Après un périple (bien pénible) par Nice, eh bien, nous voici revenus à notre chère racine proto-indo-européenne *ten-, “étendre, étirer”.
Je pense qu’en fait, avec ce dimanche, nous allons précisément cesser de nous étendre dessus.
N’étirons pas la sauce plus avant…
Nous en avons déjà tiré ONZE articles!
OUI, nous en sommes à présent au DOUZIÈME article sur cette infatigable (mais adorable) proto-indo-européenne *ten-.
Avant donc d’attaquer la dernière manche, je vous propose une petite récapitulation.

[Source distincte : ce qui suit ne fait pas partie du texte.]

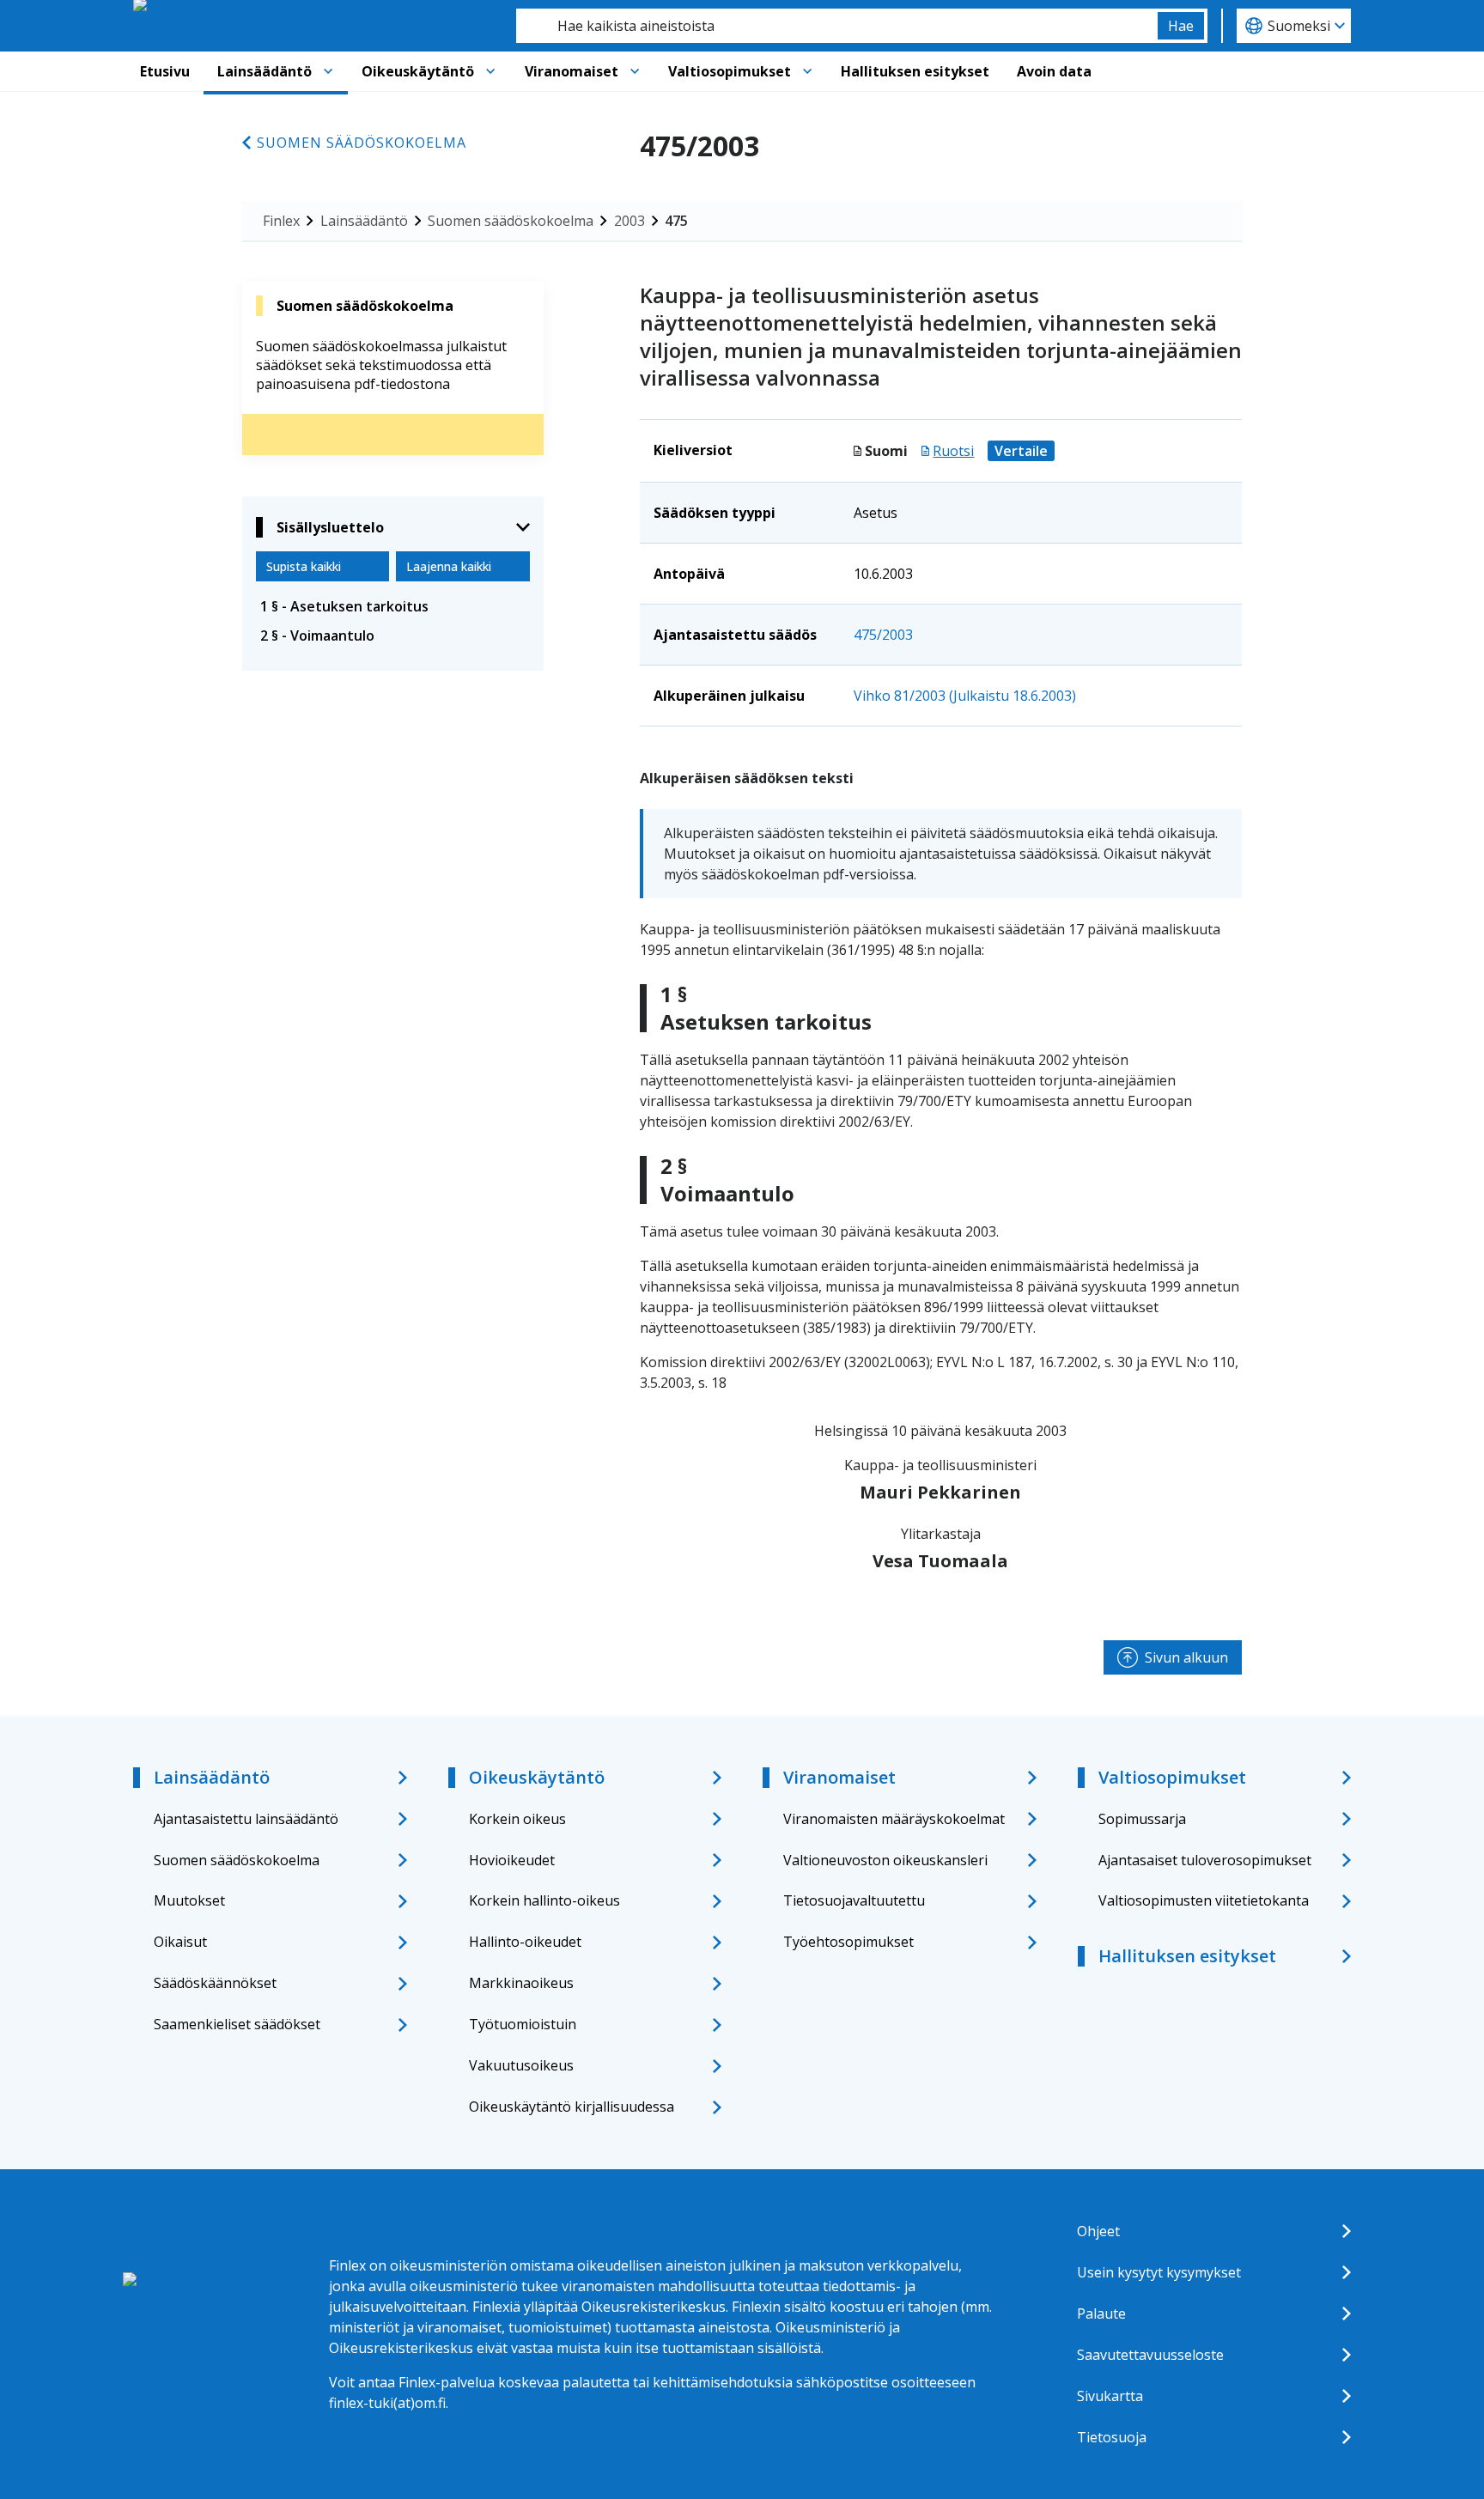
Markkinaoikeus (521, 1982)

Nous avons traité de *ten- dans tous ces articles:
- quand Fouquet souffrait du talon d'Achille, il s'accrochait aux tentures
- Mais regardez-moi ce prétentieux me toiser ainsi du regard! Impertinent, va
- répétez après moi: "je suis content, ici et maintenant, je suis content, ici et maintenant..."
- "Je maintiendrai" hurlait Lady Caroline à sa triste famille
- les jeunes Anglaises aiment le tennis en pension
- 'suis exténué, moi, à force de tendre cette [censuré-censuré-censuré] de corde de sol
- Quand il plaidait, ce ténor du barreau ne tenait pas en place
- - Et donc, c'est Antoine, qui a coulé le Titanic, depuis un sous-marin, hein? - Bon... comment te dire?
- Freude, schoener Goetterfunken, Tochter aus Elysium, Wir betreten feuertrunken, Himmlische, dein Heiligtum!
- Les Grecques portaient une tainiā pour danser le sirtaki. Et c'était intenable.
- A la vue des Nippons, c'est la Chine qui se lève, ou le Tadjikistan?
Nous savons déjà que…
- Notre racine *ten-, par une forme *ten-do-, a donné le latin tendō, tendere: “tendre”, “tendre à”.
- Par sa forme suffixée *ten-ōn-, elle se retrouve dans le grec τένων, ténôn (tendon).
- Le latin teneō, tenēre (“tenir...”) provient, lui, de *ten-ē-, qui n’est autre que *ten- munie du suffixe statif *-ē-.
- Par sa forme *ten-yo-, *ten- nous a légué le verbe grec τείνω, teínō « étirer, tendre ».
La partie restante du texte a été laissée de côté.